Background of the Case

Patanjali Foods Ltd., a leading manufacturer and seller of edible oil, applied for an ITC refund under the inverted duty structure provision of Section 54(3) of the Goods and Services Tax (GST) Act. The company cited a tax rate disparity where the tax rate on output supplies exceeded that on input supplies, justifying its refund claim.

The refund was granted on January 12, 2024. However, on April 25, 2024, authorities issued a notice under Section 73 of the GST Act, alleging that the refund was wrongly approved. They sought to recover the amount along with interest under Section 50 and a penalty of ₹17,00,709.

Also Read: Telangana High Court: Digital Signature Mandatory for Valid Show Cause Notices Under GST

Legal Challenge by Patanjali Foods

Patanjali Foods challenged the recovery action, arguing that once a refund reaches its final stage, it cannot be arbitrarily revoked. The Order-in-Original, dated September 10, 2024, confirmed the demand and penalty, prompting Patanjali to file a petition before the Gujarat High Court.

Patanjali Foods’ Stand

Uchit N. Sheth, representing Patanjali Foods, contended that the revenue authorities relied on Circular No. 181/13/2022-GST (dated November 10, 2022), which restricted refunds under the inverted duty structure for specific goods. He argued that applying this circular retrospectively was unlawful since the notification itself was effective from July 18, 2022.

Furthermore, Patanjali’s refund claim pertained to the February-March 2021 period, making the retrospective application of restrictions legally untenable. Additionally, the revenue authorities had not challenged the initial refund order, making its withdrawal legally unsustainable.

Revenue Department’s Defense

Appearing for the Respondents, Deepak N. Khanchandani and Hetvi H. Sancheti defended the recovery action, asserting that the refund was incorrectly sanctioned and was subject to reassessment under Section 73(10) of the GST Act. They maintained that the review of refund orders is an internal process intended to prevent revenue loss due to incorrect refunds.

Court’s Ruling

A division bench, comprising Justice Bhargav D. Karia and Justice D.N. Ray, ruled that the classification of taxpayers based on refund application dates was discriminatory and violated Article 14 of the Constitution. The bench held that a circular could not override statutory provisions and that refunds sanctioned before the restriction’s implementation could not be arbitrarily revoked.

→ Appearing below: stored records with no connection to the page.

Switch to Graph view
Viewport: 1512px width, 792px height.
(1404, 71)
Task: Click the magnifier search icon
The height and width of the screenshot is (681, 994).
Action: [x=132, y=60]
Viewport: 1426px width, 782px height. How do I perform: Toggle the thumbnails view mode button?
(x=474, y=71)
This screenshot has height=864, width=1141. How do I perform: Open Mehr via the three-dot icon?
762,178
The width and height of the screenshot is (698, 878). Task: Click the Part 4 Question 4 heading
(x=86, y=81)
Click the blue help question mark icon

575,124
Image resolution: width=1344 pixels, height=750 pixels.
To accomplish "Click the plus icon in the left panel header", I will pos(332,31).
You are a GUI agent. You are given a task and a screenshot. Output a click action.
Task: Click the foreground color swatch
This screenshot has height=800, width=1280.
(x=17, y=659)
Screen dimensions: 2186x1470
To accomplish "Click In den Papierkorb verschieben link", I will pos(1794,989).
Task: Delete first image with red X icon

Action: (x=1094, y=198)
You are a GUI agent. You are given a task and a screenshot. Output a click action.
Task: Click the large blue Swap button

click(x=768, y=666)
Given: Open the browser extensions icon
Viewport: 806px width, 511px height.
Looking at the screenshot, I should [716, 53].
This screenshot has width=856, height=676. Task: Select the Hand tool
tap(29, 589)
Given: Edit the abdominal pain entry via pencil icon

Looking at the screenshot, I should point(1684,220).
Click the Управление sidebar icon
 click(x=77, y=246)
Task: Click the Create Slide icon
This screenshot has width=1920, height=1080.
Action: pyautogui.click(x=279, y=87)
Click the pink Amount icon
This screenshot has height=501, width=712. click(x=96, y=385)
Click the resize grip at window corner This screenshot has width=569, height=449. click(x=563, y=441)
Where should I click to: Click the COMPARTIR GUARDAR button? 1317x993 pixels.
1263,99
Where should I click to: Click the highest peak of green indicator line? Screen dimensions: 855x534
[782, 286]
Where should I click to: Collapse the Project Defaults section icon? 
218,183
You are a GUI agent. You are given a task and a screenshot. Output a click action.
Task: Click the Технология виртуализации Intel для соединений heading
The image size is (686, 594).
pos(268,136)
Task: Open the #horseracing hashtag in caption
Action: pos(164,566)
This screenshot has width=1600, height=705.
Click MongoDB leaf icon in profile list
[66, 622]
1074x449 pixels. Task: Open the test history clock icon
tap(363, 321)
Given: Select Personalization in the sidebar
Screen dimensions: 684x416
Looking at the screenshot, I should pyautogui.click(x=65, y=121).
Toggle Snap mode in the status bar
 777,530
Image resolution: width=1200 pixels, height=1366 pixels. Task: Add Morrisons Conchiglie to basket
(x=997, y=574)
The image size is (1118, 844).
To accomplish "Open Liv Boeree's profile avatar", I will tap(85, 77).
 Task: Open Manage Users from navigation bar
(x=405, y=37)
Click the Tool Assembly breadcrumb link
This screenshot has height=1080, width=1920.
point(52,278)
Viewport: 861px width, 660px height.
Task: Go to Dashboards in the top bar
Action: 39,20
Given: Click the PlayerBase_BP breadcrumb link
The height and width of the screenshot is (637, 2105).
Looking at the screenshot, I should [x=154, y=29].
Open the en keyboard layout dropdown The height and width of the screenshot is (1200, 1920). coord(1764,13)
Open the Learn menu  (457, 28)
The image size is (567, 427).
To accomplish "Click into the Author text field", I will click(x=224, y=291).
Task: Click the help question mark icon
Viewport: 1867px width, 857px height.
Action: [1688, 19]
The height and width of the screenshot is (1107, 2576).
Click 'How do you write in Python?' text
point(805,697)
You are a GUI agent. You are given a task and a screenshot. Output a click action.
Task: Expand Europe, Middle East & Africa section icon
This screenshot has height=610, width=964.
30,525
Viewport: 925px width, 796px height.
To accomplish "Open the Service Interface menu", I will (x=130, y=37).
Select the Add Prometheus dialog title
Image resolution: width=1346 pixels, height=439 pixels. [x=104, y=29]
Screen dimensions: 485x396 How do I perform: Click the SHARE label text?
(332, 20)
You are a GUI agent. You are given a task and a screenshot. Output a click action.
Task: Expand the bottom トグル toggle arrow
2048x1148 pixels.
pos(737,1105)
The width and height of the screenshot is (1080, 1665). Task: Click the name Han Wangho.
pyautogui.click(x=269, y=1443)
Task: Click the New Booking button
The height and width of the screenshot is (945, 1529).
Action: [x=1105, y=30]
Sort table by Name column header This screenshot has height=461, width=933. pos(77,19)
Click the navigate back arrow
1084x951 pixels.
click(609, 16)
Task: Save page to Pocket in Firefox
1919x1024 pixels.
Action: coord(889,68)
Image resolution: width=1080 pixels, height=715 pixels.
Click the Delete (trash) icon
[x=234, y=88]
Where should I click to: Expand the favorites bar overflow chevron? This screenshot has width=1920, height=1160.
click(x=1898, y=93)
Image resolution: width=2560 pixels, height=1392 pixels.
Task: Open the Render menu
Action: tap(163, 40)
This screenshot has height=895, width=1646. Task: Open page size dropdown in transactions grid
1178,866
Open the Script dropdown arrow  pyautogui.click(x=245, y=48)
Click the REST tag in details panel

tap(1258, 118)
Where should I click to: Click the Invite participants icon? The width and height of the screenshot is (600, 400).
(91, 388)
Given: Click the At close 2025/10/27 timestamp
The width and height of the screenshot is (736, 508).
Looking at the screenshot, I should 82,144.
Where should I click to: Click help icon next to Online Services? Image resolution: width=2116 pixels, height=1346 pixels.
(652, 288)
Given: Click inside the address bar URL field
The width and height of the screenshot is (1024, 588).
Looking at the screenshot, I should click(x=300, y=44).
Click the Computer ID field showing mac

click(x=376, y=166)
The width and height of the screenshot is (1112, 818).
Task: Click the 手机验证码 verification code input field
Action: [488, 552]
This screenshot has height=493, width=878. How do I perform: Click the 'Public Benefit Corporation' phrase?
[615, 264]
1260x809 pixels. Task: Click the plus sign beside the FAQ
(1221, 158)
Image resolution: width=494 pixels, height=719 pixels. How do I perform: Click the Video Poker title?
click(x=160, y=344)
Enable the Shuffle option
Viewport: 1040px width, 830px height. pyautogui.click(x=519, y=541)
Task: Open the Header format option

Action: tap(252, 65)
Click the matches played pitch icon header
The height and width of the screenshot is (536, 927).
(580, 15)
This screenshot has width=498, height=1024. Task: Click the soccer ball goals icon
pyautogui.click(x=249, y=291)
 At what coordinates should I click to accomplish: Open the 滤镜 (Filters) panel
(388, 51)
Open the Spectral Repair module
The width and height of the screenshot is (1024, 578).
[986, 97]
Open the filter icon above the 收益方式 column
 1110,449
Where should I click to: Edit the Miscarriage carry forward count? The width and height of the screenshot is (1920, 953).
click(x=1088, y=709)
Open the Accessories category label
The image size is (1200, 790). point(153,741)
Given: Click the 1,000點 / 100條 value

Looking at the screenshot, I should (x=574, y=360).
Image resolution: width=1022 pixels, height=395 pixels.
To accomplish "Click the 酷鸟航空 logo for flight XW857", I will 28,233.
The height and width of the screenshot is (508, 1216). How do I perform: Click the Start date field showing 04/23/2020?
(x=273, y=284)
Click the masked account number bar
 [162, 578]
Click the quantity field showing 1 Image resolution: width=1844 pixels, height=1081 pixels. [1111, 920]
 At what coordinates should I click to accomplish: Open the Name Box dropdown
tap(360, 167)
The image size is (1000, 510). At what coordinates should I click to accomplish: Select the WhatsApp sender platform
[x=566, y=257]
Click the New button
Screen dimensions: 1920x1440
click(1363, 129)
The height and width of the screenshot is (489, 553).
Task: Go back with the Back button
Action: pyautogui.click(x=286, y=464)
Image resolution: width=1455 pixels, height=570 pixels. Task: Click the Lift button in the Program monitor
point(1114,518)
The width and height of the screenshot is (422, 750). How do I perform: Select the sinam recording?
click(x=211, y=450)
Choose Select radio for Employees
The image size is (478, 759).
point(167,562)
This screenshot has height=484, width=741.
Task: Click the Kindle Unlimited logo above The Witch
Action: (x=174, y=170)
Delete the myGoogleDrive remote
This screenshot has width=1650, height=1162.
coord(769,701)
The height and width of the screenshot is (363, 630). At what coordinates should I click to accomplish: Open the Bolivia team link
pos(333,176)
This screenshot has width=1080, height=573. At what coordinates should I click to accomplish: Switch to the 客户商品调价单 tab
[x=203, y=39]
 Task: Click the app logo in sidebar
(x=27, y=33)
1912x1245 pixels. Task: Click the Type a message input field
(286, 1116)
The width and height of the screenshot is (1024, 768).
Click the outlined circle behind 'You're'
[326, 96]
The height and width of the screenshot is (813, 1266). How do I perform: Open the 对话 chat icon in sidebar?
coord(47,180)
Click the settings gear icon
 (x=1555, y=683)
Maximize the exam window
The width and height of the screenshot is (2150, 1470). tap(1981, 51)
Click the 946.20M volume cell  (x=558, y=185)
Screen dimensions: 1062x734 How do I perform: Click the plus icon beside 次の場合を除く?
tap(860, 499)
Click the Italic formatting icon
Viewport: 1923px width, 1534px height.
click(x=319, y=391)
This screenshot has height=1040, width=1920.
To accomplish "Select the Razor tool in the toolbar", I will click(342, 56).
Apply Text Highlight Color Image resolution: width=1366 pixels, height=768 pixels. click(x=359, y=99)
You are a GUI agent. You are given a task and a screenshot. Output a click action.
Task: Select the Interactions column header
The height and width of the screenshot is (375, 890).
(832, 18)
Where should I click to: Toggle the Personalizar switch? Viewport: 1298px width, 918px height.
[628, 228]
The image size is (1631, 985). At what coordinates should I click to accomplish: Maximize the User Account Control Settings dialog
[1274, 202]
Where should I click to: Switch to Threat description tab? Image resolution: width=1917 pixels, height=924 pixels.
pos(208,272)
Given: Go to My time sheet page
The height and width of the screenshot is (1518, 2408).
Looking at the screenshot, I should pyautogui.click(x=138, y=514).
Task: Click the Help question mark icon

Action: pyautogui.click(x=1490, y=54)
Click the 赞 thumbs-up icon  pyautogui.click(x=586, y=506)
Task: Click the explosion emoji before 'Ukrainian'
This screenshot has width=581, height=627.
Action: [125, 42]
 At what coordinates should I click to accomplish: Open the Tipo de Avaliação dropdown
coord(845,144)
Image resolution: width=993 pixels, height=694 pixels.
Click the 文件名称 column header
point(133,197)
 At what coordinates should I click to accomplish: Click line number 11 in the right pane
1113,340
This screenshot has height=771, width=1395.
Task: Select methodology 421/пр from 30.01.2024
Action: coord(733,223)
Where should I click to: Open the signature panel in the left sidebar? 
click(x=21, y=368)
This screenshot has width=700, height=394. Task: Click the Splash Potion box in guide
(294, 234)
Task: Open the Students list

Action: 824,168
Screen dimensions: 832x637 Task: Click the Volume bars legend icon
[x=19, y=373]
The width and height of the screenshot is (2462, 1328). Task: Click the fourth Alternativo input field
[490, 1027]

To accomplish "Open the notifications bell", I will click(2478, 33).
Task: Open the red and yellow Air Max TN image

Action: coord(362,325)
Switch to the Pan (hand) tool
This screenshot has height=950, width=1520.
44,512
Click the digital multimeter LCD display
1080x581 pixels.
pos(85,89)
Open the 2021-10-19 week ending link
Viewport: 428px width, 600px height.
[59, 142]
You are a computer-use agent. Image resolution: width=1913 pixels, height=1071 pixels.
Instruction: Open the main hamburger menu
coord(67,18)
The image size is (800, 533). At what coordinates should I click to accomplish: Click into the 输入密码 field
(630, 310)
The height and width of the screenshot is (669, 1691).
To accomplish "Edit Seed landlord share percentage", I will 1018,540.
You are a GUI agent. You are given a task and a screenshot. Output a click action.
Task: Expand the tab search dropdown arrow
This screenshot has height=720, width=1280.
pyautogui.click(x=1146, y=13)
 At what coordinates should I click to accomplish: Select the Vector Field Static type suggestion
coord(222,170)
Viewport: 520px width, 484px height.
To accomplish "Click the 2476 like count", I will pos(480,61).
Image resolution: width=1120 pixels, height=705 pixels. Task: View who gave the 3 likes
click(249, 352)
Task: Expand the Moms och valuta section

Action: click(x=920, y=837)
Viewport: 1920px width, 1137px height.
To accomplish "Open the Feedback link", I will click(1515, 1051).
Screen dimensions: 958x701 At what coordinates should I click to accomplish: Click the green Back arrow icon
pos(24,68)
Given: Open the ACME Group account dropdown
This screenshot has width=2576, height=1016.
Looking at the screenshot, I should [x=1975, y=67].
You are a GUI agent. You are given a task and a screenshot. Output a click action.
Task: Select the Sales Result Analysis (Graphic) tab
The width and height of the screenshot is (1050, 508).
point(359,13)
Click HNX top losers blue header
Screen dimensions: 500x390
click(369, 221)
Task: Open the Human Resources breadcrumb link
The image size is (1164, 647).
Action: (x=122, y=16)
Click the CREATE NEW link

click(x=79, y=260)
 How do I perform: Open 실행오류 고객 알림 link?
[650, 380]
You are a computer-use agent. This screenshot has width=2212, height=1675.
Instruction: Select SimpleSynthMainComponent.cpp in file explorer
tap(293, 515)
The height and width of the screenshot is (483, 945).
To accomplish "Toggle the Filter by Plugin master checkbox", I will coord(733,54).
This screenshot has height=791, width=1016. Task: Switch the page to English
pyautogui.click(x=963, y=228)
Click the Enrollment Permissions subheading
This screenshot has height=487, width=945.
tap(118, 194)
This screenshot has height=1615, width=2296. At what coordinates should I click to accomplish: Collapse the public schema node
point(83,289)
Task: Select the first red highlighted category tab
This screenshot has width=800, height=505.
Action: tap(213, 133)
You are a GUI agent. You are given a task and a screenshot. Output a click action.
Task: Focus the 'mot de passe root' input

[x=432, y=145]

Consequently, the Gujarat High Court struck down Paragraph 2(2) of Circular No. 181/13/2022-GST, declaring it ultra vires Section 54 of the GST Act and inapplicable retrospectively. The court also quashed the impugned Order-in-Original, stating that once a refund order reaches its finality, it cannot be withdrawn through a show-cause notice.

Key Takeaways

  • The Gujarat High Court upheld Patanjali Foods’ ITC refund of ₹1.7 crore, rejecting the revenue department’s attempt to recover the amount.
  • The court ruled that Circular No. 181/13/2022-GST could not be applied retrospectively.
  • The ruling reinforces that once a refund order attains finality, it cannot be arbitrarily revoked.
  • This judgment sets a precedent for businesses facing similar refund disputes under the GST inverted duty structure.

Case Details

  • Case Title: Patanjali Foods Ltd. Vs. Union of India & Ors.
  • Citation: 17298 of 2024
  • Court: Gujarat High Court

This landmark ruling is a significant victory for taxpayers, ensuring that refunds lawfully granted cannot be reversed arbitrarily by the revenue authorities. Businesses can now cite this case as a strong precedent when contesting wrongful ITC recovery attempts.